* [EXERCISE OBJECTIVE] Please reproduce the lines word for word, starting at the line containing "is (450, 800)." and ending at the line containing "table-header: 名称 Lv 属性 效果 特殊效果 获取 is", both included. Leave the pictures out of your copy.

* [SUPPLIED MATERIAL]

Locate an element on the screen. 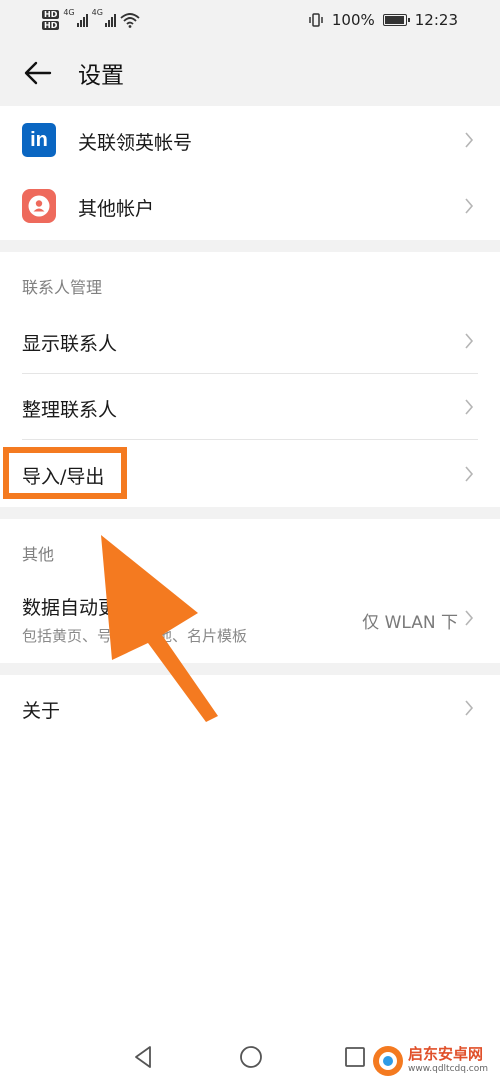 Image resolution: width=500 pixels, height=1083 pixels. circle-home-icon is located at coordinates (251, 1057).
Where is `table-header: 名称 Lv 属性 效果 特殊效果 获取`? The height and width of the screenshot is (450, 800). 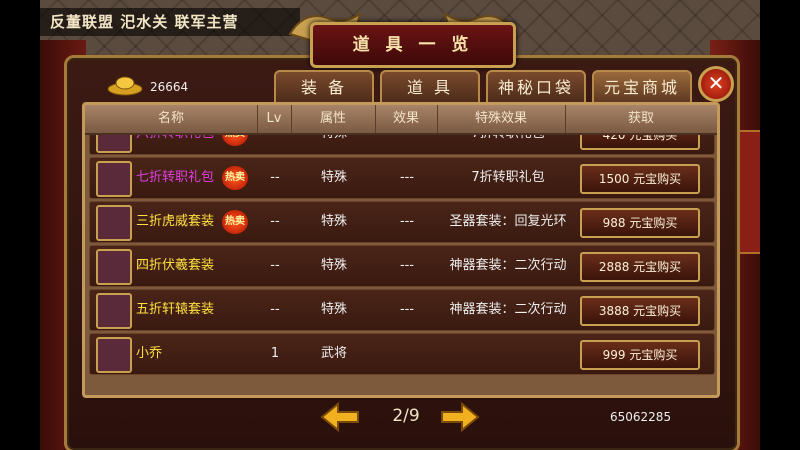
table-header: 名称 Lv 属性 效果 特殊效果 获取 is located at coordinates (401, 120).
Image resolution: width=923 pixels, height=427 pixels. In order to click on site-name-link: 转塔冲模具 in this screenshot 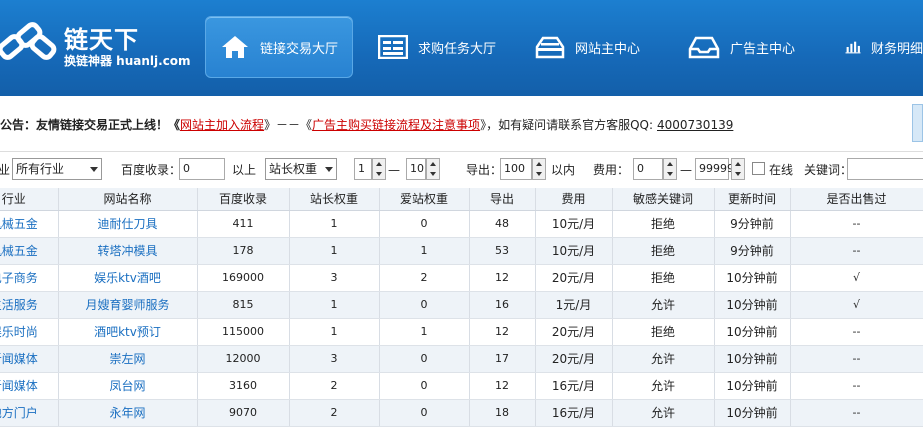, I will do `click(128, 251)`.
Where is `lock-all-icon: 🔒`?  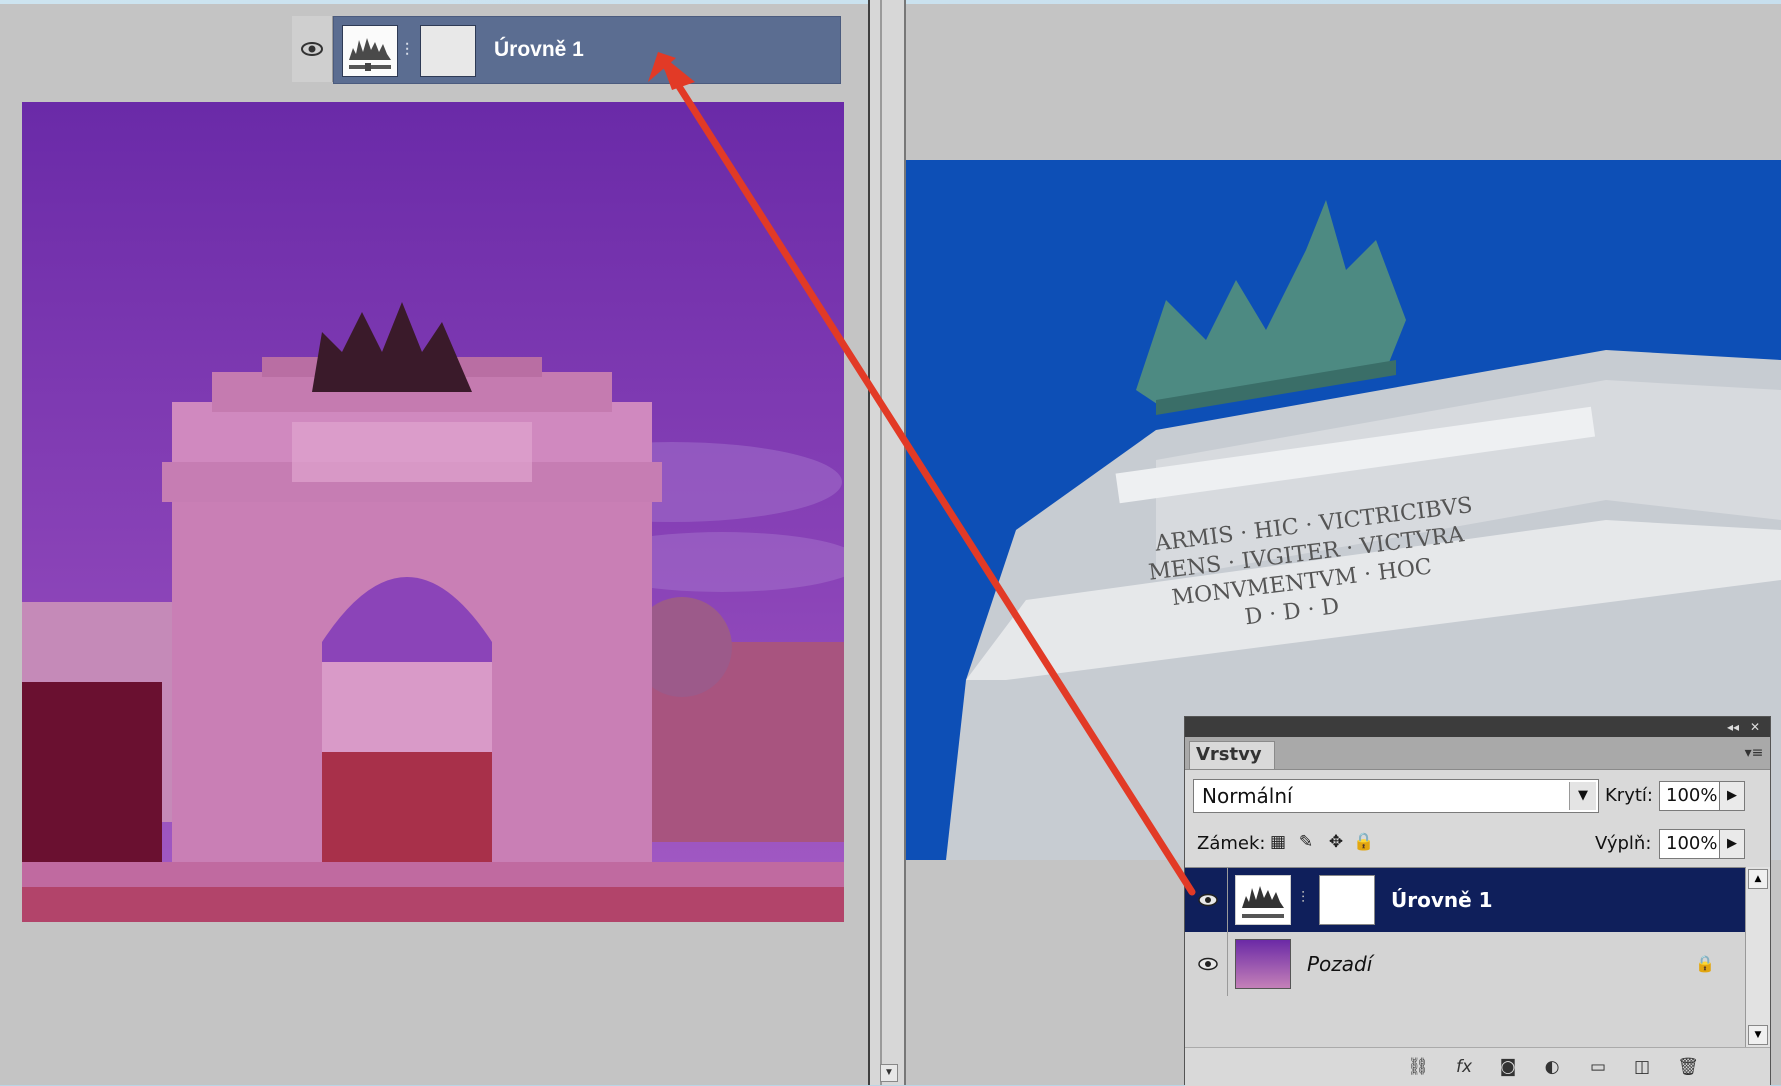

* [EXPECTED ANSWER]
Where is `table-header: 名称 Lv 属性 效果 特殊效果 获取`? The height and width of the screenshot is (450, 800). 
table-header: 名称 Lv 属性 效果 特殊效果 获取 is located at coordinates (401, 120).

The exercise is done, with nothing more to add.